Symbols of the world's religions

               

A DISGUISED OPPORTUNITY

Meher Baba

 
Most persons enter into married life as a matter of course, but marriage will become a help or a hindrance according to the manner in which it is handled. There is no doubt that some of the immense spiritual possibilities are accessible through a married life, but all this depends upon having the right attitude.

From the spiritual point of view, married life will be a success only if it is thoroughly determined by the vision of Truth. It cannot offer much if it is based upon nothing more than the limited motives of mere sex, or if it is inspired by considerations which usually prevail in business partnership. It has to be undertaken as a real spiritual enterprise which is intended to discover what life can be at its best. When the two partners launch together upon the spiritual adventure of exploring the higher possibilities of spirit, they cannot at the outset limit their experiment by any nice calculations concerning the nature and amount of individual gain.

Married life almost always makes many demands upon both partners for mutual adjustment and understanding, and creates many problems which were not originally expected. Though this might in a sense be true of life in general it is particularly true of married life.

In married life two souls get linked in many ways, with the result that they are called upon to tackle the whole complex problem of personality rather than any simple problem created by some isolated desire. This is precisely why married life is utterly different from promiscuous sex relations. Promiscuous sex attempts to separate the problem of sex from other needs of the developing personality and seeks to solve it in isolation from them. Although this kind of solution might seem to be easy, it turns out to be very superficial and has the further disadvantage of side-tracking the aspirant from attempting the real solution.

The relative values of the various sides of the limited personality can best be appreciated when they become intertwined and appear in varied settings and perspectives. It is difficult to discriminate between them if they appear fitfully in a disconnected series. In married life there is ample room for varied experience, with the result that the different tendencies latent in the mind begin to organise around the crystallised scheme of married life. This organisation of varied purposes not only provides an unlimited field for discrimination between the higher and lower values but also creates between them a necessary tension which requires and calls forth effective and intelligent sublimation.

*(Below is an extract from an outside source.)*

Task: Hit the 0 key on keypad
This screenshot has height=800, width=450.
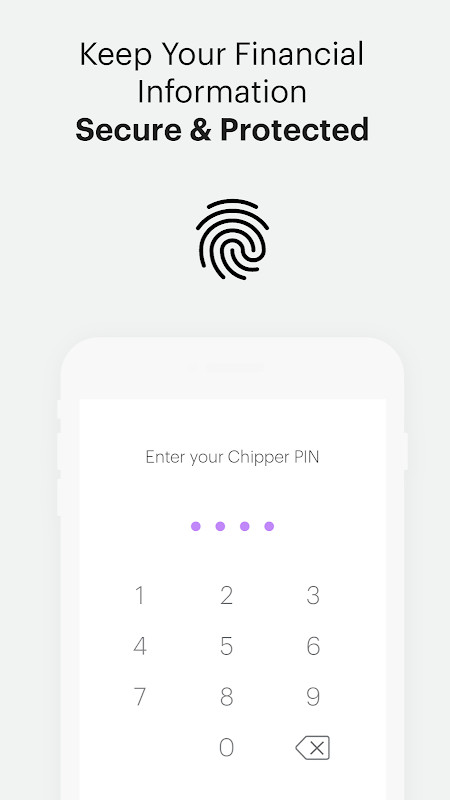Action: [x=227, y=747]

In one sense married life may be looked upon as the intensification of most human problems. As such it becomes the rallying ground for the forces of bondage as well as for the forces of freedom, the factors of ignorance as well as the factors of light. As the married life of ordinary persons is determined by mixed motives and considerations, it inevitably invites an uncompromising opposition between the higher and the lower self. Such opposition is necessary for the wearing out of the lower self and the dawning of the true Divine Self.

Married life develops so many points of contact between two souls that severance of all connection would mean the unsettlement and derangement of practically the whole tenor of life. Since this difficulty of breaking away from one another invites and precipitates inner readjustment, marriage is really a disguised opportunity for the souls to establish a real and lasting understanding which can cope with the most complex and delicate situations.